Could the lines from the one with "BOOK (946, 77)" through the end of the listing be restated exactly, with nothing else included?

Content starts

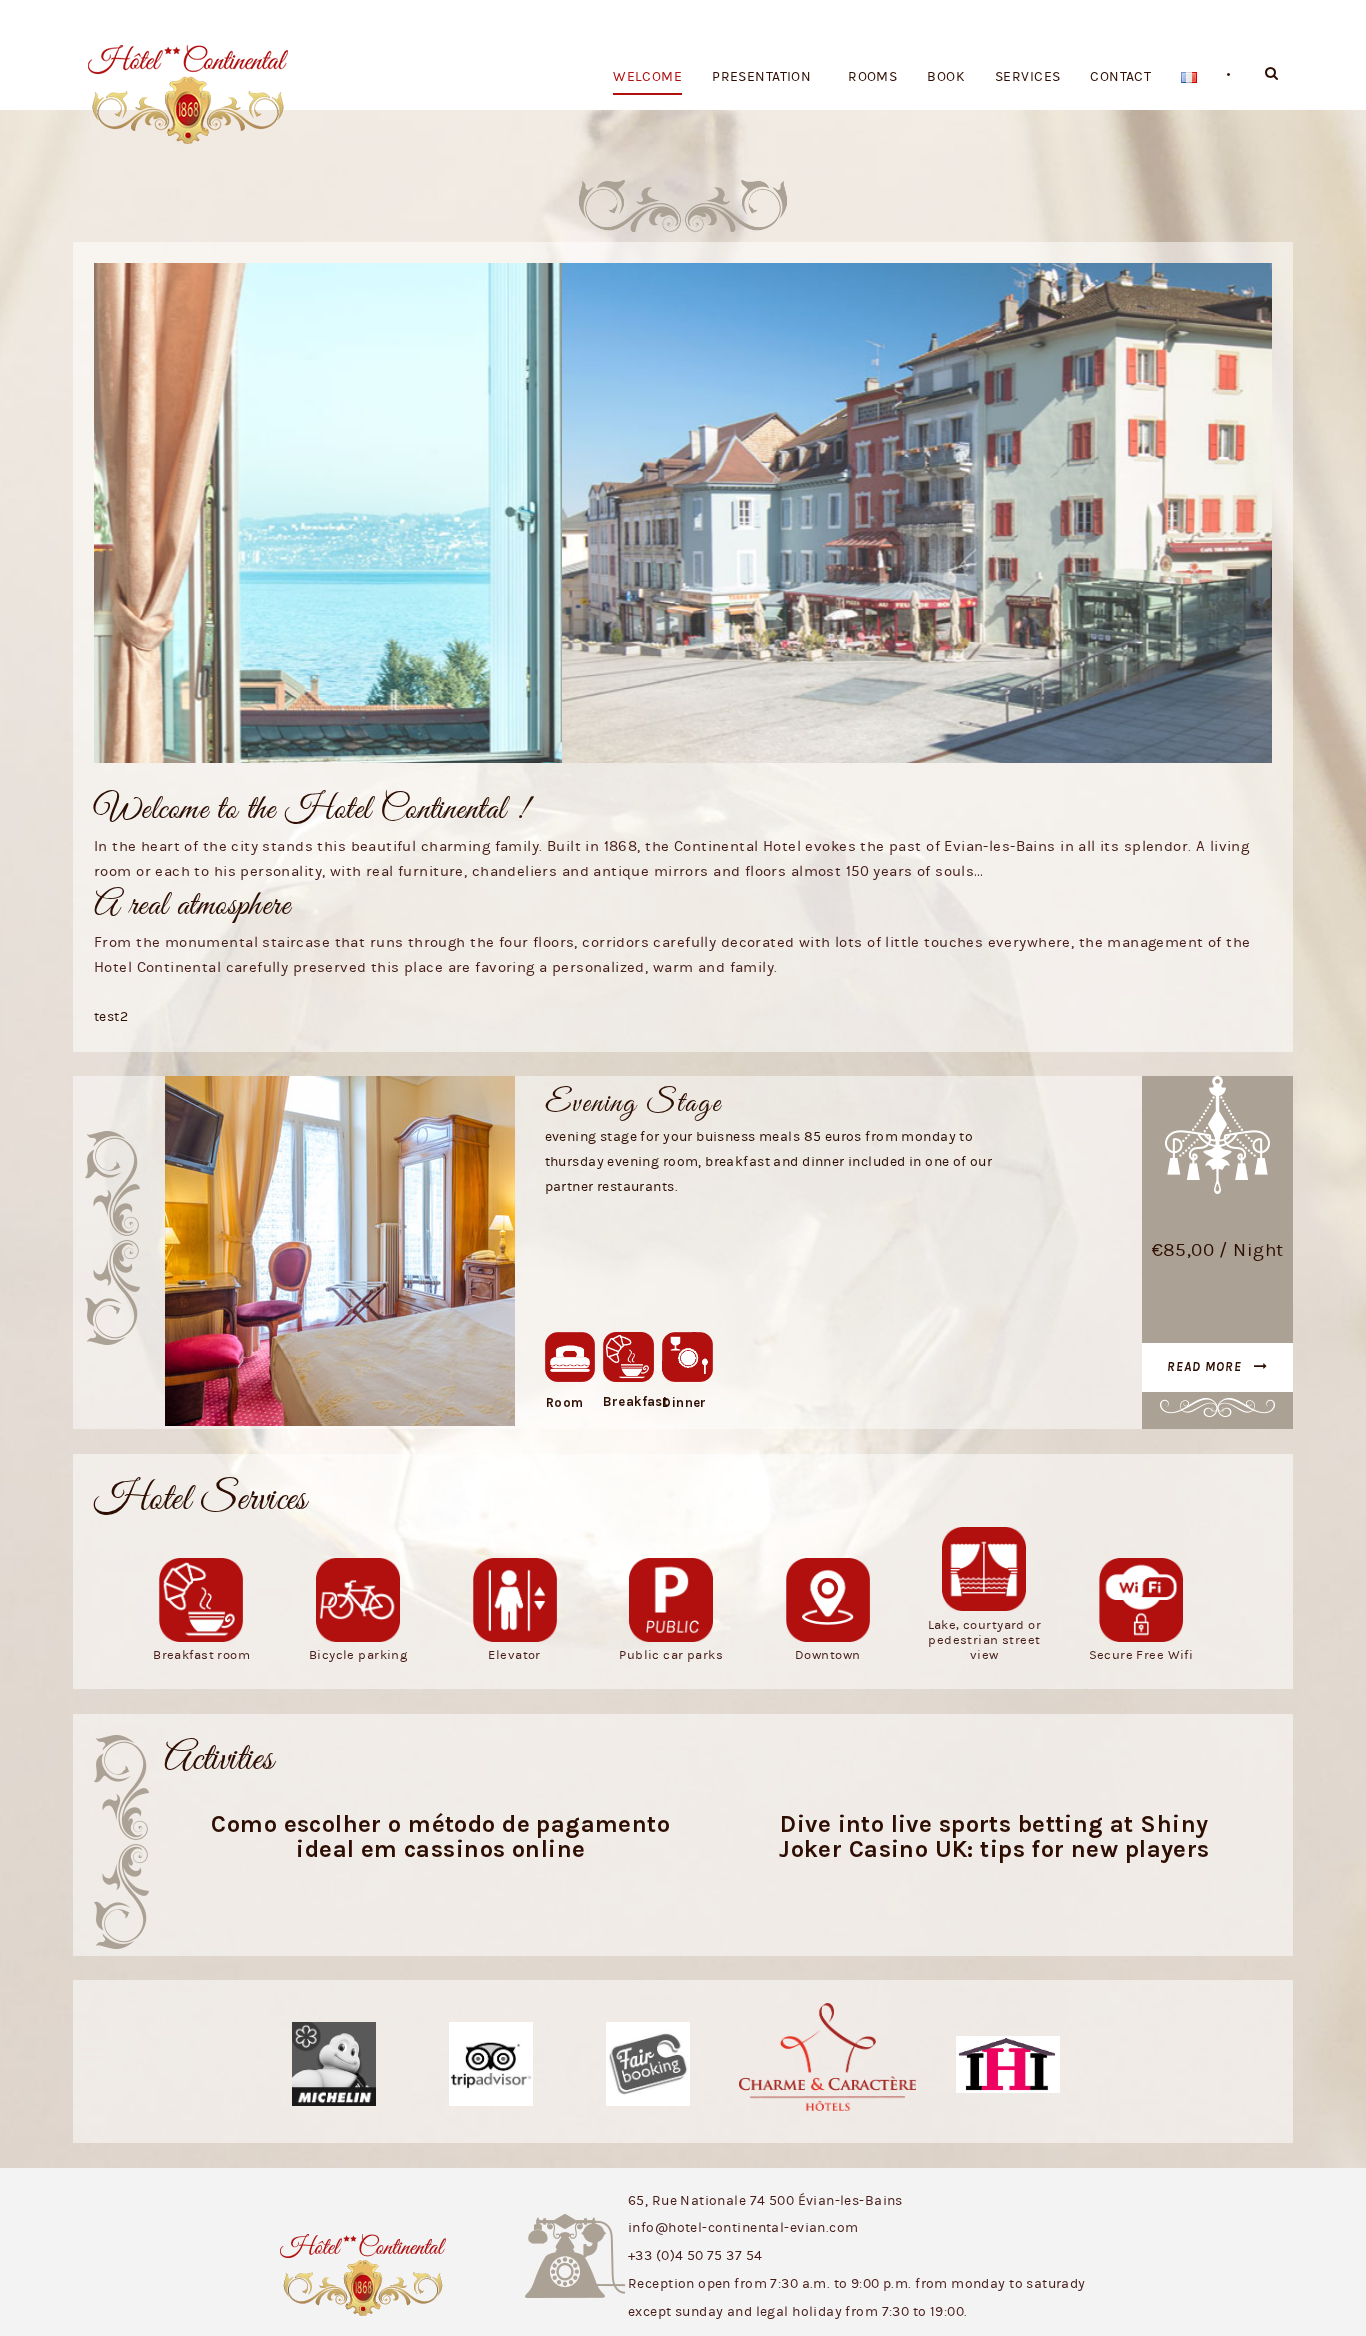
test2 (111, 1017)
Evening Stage (633, 1104)
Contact (1120, 77)
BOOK (946, 77)
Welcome (647, 77)
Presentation (761, 77)
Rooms (872, 77)
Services (1027, 77)
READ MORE (1204, 1366)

Content ends

## [RESPONSE AREA]
BOOK (946, 77)
Welcome (647, 77)
Presentation (761, 77)
Rooms (872, 77)
Services (1027, 77)
READ MORE (1204, 1366)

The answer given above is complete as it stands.